-- Assignment --
Write out exactly the lines running from the line that includes "Shrink the 軍用電台 detail popup" to the end of the data, both ends included, and nothing besides.
--- START ---
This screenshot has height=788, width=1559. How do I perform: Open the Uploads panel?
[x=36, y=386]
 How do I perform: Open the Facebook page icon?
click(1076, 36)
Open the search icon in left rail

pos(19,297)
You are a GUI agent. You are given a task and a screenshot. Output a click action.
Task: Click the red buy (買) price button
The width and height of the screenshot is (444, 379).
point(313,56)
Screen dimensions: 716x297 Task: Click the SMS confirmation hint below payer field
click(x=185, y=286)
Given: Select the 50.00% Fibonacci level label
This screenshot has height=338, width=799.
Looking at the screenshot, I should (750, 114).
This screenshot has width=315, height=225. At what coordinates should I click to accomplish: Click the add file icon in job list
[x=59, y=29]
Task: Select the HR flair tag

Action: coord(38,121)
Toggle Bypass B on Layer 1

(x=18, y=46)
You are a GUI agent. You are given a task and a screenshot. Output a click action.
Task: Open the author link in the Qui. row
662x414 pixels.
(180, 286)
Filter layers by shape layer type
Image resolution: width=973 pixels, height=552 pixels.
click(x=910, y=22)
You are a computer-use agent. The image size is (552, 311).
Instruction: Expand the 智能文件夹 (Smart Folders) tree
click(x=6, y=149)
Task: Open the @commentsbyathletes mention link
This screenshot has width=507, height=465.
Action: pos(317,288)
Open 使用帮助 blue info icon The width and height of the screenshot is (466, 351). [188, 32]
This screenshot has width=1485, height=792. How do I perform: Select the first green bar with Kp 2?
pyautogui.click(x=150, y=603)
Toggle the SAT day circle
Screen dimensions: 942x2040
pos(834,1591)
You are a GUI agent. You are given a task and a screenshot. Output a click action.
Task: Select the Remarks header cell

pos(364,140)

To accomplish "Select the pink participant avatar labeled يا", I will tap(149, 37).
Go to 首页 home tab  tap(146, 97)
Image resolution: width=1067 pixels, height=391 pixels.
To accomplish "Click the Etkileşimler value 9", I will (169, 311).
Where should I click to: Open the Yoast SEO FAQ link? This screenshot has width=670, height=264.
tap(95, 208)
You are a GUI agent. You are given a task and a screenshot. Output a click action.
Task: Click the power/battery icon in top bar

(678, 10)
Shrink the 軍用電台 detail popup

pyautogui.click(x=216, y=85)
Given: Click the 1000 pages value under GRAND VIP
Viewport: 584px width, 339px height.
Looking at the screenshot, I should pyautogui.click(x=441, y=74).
--- END ---
-- Result --
Shrink the 軍用電台 detail popup

pyautogui.click(x=216, y=85)
Given: Click the 1000 pages value under GRAND VIP
Viewport: 584px width, 339px height.
Looking at the screenshot, I should pyautogui.click(x=441, y=74).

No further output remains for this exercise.